Mataron a Mario Machuca por el control de la dirigencia sindical de la CROC, revela el fiscal de Quintana Roo Raciel López
Finalmente, el fiscal Raciel López anunció que la investigación entra en una nueva fase.
Cancún.— El fiscal general del estado, Raciel López Salazar, confirmó este lunes que el asesinato de Mario Machuca, dirigente de la CROC en Benito Juárez, tuvo como móvil principal la disputa por el control de la dirigencia sindical. “La línea más sólida de este homicidio es por el control del organismo sindical de Benito Juárez”, declaró durante la mesa de seguridad celebrada en Cancún.

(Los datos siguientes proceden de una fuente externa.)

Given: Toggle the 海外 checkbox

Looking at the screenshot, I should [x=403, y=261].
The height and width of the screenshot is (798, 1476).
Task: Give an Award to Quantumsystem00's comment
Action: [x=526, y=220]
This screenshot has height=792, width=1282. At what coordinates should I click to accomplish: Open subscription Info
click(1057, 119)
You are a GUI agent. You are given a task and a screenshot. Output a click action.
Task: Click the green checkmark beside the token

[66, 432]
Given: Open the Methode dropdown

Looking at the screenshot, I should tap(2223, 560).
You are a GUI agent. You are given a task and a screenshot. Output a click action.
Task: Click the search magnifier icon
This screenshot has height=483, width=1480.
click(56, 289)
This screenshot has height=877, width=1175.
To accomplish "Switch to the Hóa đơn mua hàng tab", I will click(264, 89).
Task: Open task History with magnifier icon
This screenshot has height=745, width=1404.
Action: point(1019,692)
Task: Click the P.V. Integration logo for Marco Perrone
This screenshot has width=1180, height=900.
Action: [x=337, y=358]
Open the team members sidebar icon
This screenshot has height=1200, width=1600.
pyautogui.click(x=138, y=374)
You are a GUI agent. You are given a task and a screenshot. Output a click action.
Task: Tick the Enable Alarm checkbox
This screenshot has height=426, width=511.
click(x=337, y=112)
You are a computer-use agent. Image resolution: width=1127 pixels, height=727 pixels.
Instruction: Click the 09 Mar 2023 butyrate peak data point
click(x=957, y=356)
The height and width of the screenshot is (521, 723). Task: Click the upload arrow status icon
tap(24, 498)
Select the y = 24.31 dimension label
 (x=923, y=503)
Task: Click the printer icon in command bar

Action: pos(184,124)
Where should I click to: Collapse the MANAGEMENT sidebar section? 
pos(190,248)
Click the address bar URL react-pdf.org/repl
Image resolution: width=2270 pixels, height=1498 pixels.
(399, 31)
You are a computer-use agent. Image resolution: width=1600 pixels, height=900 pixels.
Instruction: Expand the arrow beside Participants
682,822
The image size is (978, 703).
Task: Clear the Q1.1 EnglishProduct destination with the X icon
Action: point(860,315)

Machuca fue ejecutado el pasado 4 de agosto con siete disparos de arma calibre .45 mientras se encontraba en su vehículo en el estacionamiento de una empresa automotriz en la Supermanzana 42. Los agresores, identificados como Ángel Yair N y Arnulfo N, lo siguieron en motocicleta y uno de ellos, disfrazado como repartidor, se acercó al auto y le disparó a quemarropa. “Una bala fue mortal, la que le atravesó el corazón”, precisó el fiscal.
Tras el crimen, los agresores abandonaron la motocicleta, la mochila de reparto y otros artículos en la Supermanzana 27. “Dichos artículos fueron asegurados por la policía esa misma tarde”, informó López. La necropsia confirmó que la causa de muerte fue traumatismo torácico por arma de fuego.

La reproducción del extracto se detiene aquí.